Invasive Species Compendium

Detailed coverage of invasive species threatening livelihoods and the environment worldwide

Abstract

Enriched root bacterial microbiome in invaded vs native ranges of the model grass allotetraploid Brachypodium hybridum.

Abstract

Invasive species can shift the composition of key soil microbial groups, thus creating novel soil microbial communities. To better understand the biological drivers of invasion, we studied plant-microbial interactions in species of the Brachypodium distachyon complex, a model system for functional genomic studies of temperate grasses and bioenergy crops. While Brachypodium hybridum invasion in California is in an incipient stage, threatening natural and agricultural systems, its diploid progenitor species B. distachyon is not invasive in California. We investigated the root, soil, and rhizosphere bacterial composition of Brachypodium hybridum in both its native and invaded range, and of B. distachyon in the native range. We used high-throughput, amplicon sequencing to evaluate if the bacteria associated with these plants differ, and whether biotic controls may be driving B. hybridum invasion. Bacterial community composition of B. hybridum differed based on provenance (native or invaded range) for root, rhizosphere, and bulk soils, as did the abundance of dominant bacterial taxa. Bacteroidetes, Cyanobacteria and Bacillus spp. (species) were significantly more abundant in B. hybridum roots from the invaded range, whereas Proteobacteria, Firmicutes, Erwinia and Pseudomonas were more abundant in the native range roots. Brachypodium hybridum forms novel biotic interactions with a diverse suite of rhizosphere microbes from the invaded range, which may not exert a similar influence within its native range, ostensibly contributing to B. hybridum's invasiveness. These associated plant microbiomes could inform future management approaches for B. hybridum in its invaded range and could be key to understanding, predicting, and preventing future plant invasions.
######
● Task statement:
From the abstract on root bacteria of Brachypodium hybridum, reproduce word for word the passage that begins with the words "Detailed coverage of" and stops after "allotetraploid Brachypodium hybridum.".

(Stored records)
######
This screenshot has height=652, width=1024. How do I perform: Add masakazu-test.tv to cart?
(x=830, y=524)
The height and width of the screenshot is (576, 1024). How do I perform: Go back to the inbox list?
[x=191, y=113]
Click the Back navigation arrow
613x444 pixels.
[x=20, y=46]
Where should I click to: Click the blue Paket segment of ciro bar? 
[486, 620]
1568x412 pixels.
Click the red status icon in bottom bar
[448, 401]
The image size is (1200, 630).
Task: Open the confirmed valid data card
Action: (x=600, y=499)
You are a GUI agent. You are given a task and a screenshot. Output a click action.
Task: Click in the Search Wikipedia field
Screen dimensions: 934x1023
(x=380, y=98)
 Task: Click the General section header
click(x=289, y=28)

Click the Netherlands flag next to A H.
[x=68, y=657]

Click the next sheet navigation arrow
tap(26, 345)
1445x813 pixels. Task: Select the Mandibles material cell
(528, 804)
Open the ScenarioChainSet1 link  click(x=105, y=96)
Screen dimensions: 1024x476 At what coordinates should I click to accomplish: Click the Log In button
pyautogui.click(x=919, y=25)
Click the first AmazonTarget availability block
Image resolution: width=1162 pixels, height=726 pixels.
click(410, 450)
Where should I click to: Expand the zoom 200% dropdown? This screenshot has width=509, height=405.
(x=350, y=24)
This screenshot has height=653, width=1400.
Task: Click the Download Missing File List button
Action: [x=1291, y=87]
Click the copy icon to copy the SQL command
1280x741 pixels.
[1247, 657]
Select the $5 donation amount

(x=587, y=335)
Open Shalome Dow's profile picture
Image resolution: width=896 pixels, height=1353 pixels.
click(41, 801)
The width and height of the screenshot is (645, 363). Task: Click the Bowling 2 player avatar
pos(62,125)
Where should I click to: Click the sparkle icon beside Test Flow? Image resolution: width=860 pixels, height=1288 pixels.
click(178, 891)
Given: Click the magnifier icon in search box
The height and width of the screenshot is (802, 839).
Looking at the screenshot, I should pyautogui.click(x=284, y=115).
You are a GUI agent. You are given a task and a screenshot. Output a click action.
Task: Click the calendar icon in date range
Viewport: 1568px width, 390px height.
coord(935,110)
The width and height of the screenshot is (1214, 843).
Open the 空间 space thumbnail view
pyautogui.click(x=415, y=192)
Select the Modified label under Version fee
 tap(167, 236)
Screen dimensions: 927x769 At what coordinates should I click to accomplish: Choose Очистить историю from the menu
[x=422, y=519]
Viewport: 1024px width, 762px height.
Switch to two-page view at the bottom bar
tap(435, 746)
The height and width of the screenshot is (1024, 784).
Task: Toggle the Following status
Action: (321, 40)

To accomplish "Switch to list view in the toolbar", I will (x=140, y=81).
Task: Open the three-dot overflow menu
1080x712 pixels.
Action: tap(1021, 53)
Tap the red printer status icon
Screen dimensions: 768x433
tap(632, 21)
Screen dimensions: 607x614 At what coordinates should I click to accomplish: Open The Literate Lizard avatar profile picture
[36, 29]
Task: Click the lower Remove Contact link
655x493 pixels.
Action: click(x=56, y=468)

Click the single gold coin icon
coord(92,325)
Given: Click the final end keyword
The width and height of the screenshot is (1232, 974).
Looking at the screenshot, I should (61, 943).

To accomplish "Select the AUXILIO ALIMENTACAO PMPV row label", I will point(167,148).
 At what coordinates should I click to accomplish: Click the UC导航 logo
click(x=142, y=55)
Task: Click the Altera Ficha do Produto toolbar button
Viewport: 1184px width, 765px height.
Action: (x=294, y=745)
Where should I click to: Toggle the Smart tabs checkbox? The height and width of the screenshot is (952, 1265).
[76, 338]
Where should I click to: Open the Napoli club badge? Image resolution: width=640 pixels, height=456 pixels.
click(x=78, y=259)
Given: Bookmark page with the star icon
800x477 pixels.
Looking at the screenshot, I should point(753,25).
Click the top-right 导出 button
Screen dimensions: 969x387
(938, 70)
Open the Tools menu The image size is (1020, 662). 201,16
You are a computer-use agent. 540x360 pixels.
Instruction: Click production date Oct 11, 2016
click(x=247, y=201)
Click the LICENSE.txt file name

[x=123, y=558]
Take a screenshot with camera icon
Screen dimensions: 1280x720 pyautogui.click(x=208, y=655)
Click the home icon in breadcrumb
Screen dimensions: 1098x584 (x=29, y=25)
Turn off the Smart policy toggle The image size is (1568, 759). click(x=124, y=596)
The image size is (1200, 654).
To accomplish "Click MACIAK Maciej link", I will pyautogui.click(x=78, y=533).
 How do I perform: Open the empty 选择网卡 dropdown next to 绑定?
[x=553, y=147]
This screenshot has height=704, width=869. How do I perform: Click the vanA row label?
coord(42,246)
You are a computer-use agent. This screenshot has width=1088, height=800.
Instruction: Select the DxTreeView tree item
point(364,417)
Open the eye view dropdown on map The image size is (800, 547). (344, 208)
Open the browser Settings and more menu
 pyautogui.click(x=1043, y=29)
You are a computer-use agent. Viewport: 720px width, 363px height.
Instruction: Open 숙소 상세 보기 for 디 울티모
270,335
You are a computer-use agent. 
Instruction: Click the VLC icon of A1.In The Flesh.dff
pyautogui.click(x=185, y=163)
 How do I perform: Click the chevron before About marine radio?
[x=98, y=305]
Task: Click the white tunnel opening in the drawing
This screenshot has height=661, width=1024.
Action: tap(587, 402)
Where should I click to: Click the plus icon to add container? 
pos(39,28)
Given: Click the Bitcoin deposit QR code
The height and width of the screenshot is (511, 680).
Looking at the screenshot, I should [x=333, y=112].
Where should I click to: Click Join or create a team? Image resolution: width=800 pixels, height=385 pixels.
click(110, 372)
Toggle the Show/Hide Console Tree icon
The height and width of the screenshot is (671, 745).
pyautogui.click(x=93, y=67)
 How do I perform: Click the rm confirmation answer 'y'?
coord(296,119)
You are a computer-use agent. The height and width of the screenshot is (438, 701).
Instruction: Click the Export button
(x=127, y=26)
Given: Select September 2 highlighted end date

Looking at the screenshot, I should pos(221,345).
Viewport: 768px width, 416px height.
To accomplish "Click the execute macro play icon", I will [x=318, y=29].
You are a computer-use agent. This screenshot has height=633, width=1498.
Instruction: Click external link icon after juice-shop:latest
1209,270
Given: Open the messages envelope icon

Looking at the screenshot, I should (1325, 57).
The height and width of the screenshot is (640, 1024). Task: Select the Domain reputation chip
######
● Exercise result:
Detailed coverage of invasive species threatening livelihoods and the environment worldwide

Abstract

Enriched root bacterial microbiome in invaded vs native ranges of the model grass allotetraploid Brachypodium hybridum.